Ich las diese Stelle immer wieder. Wurde die Säkularisation etwa1529 bloß angekündigt, und erst 1830 verwirklicht? Aber alle Geschichtsbücher erwecken doch den Eindruck, daß damals gleich Nägel mit Köpfen gemacht worden sind, und die Kirche schon damals ihre großen Vermögen verlor.
Und wie ist es mit den anderen beiden großen Hamburger Stiftungen, dem St. Georgshospital und dem Heiligen Geist Hospital?

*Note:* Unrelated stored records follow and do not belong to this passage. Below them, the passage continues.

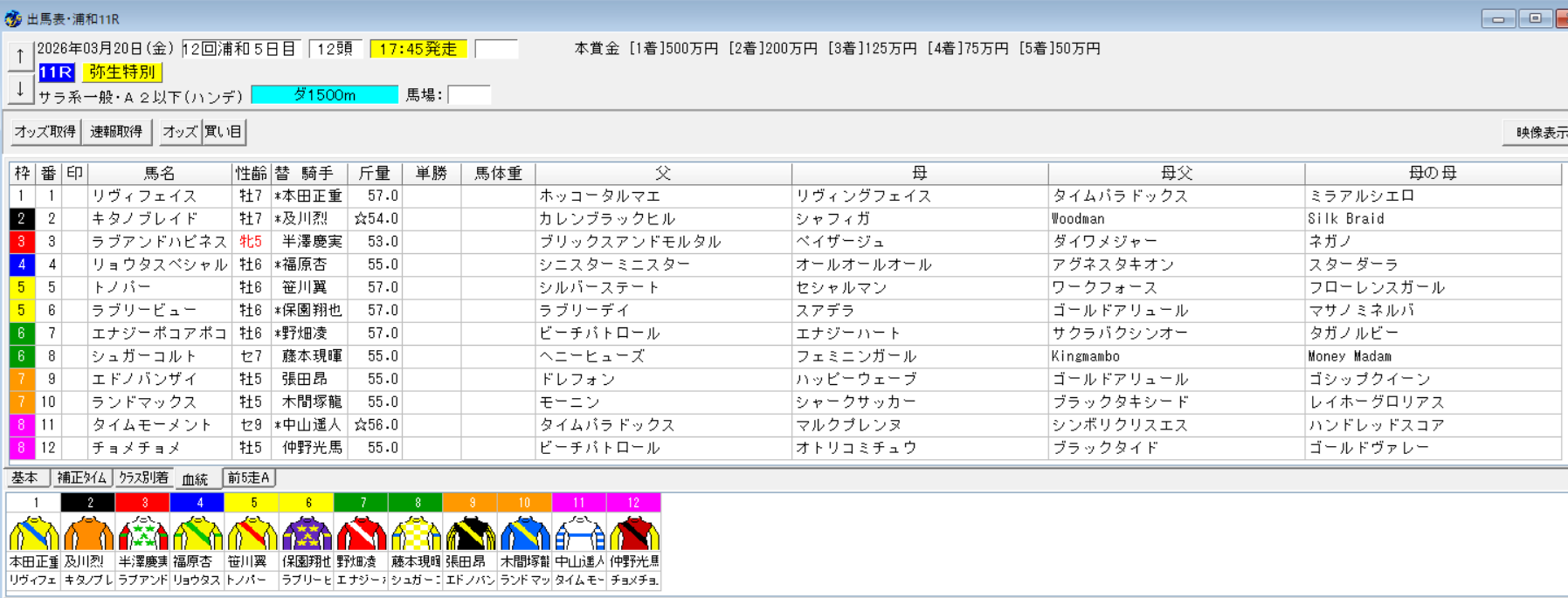This screenshot has height=598, width=1568.
Task: Open the 買い目 button
Action: (224, 132)
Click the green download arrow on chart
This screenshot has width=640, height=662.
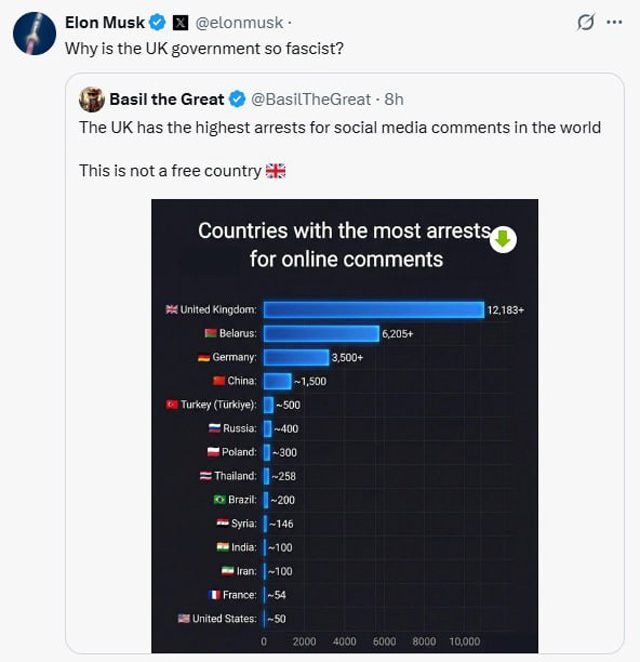tap(503, 239)
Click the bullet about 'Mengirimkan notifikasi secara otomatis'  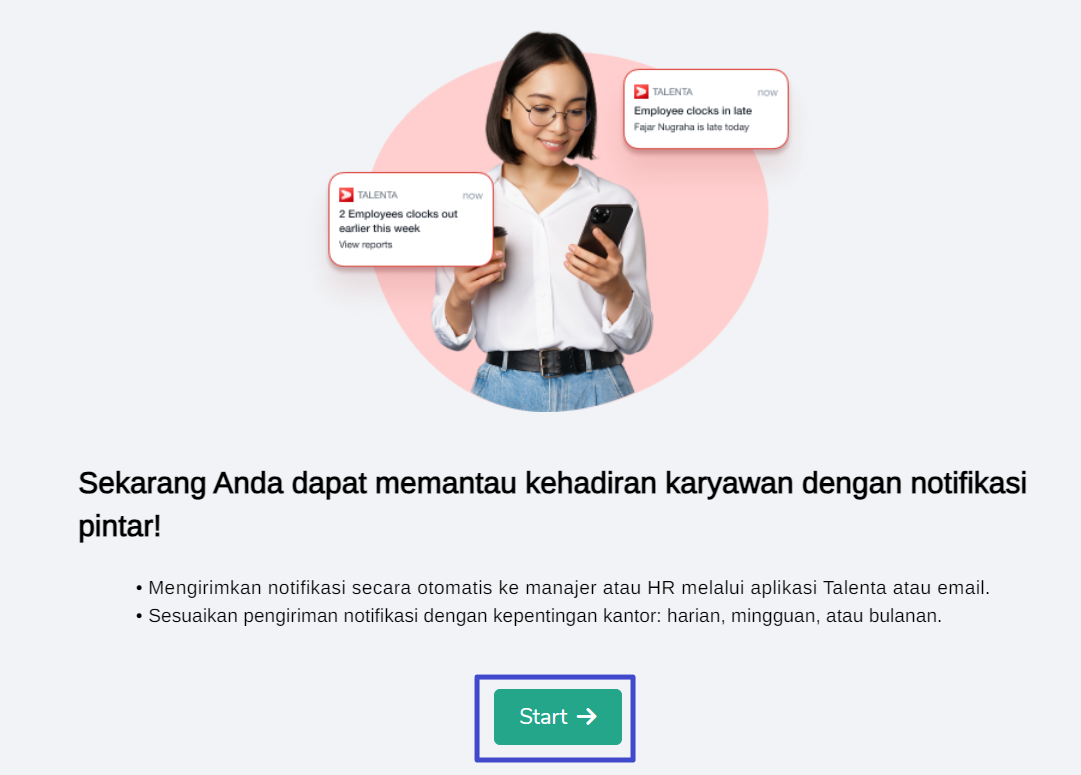563,587
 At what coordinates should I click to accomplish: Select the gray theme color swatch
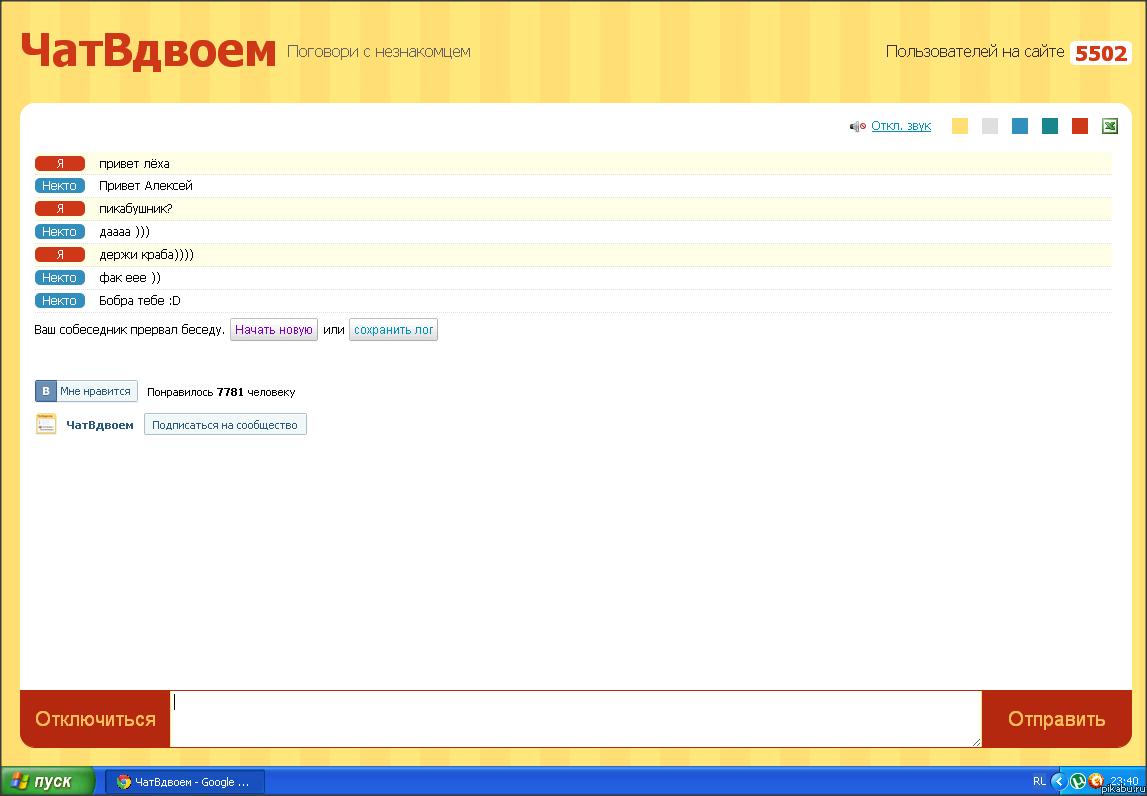990,126

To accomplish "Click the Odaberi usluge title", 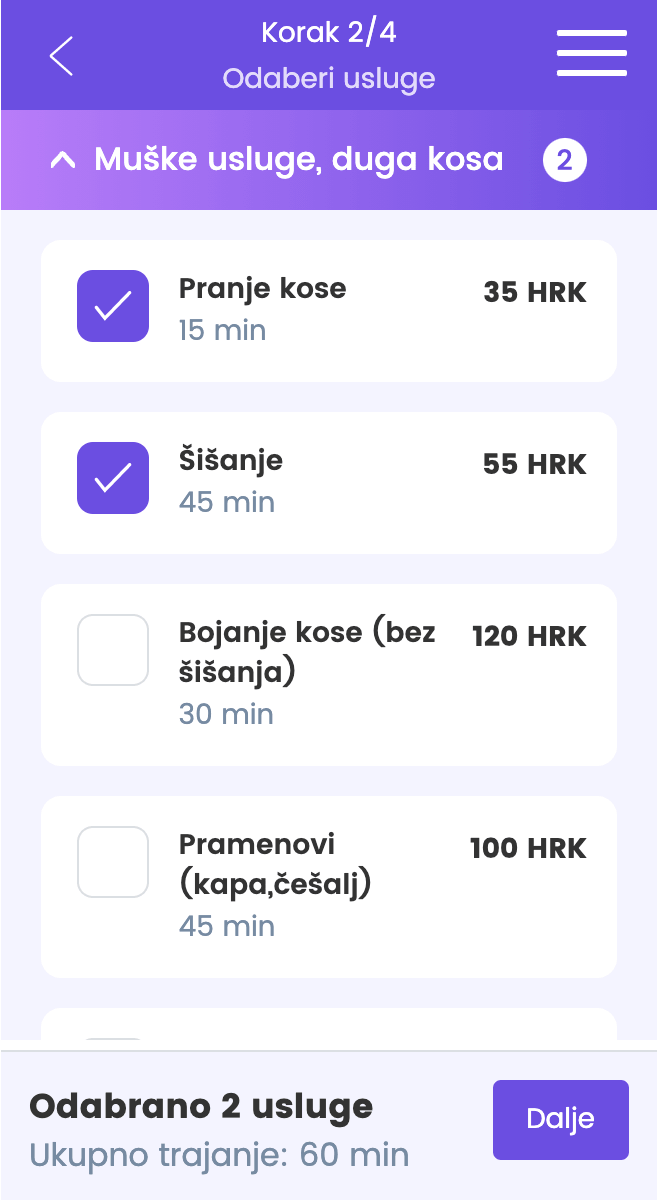I will 328,78.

Auch das St. Georgshospital „wies einen ausgedehnten Grundbesitz auf“ und auch hier wurde „1830 sein Landgebiet an die Stadt abgetreten“. Und auch das Heiligen Geist Hospital „hatte beträchtlichen Grundbesitz“ und ist erst „1830 seines Landbesitzes zugunsten der Stadt verlustig gegangen.“
Das war nun allerdings wirklich erstaunlich. Wenn diese drei größten Stiftungen (christlicher Religion) erst 1830 ihrer Immobilien verlustig gingen, heißt das doch tatsächlich, daß die Säkularisation (zumindest in Hamburg) zum größten Teil erst 1830 (!) so richtig vollzogen worden ist. Dabei behaupten doch alle Historiker, daß die Säkularisation des kirchlichen Vermögens schon 1525 stattgefunden haben soll.Der ganze Vorgang des Jahres 1830 scheint den Geschichtsbüchern völlig unbekannt zu sein. Nirgendwo (!) außer hier im Staatsarchiv konnte ich einen Hinweis auf diesen gewaltigen Eigentumstransfer finden, der in seinem Umfang mindestens dem des Holocaust entsprechen dürfte.
Ich habe mir dann die Grundstücke des Johannisklosters genauer angesehen. Ihm gehörten tatsächlich hunderte von Grundstücken in den allerbesten Lagen der Stadt. Jemand der heute ein einziges dieser Grundstücke besitzen würde, müßte wohl nie wieder arbeiten.
Warum konnte eine so gewaltige Eigentumsübertragung so geräuschlos abgewickelt werden? Immerhin war der Ertrag des Vermögens ausdrücklich für die Armen vorgesehen. Warum haben die Armen nicht protestiert?
1830 ist nach herrschender Lehre die Zeit des sog. Vormärz. Da hat es nach Meinung der Historiker zwar Unruhen in Deutschland gegeben, aber die sollen sich angeblich nur auf den Wunsch nach einer Verfassung bezogen haben. !!?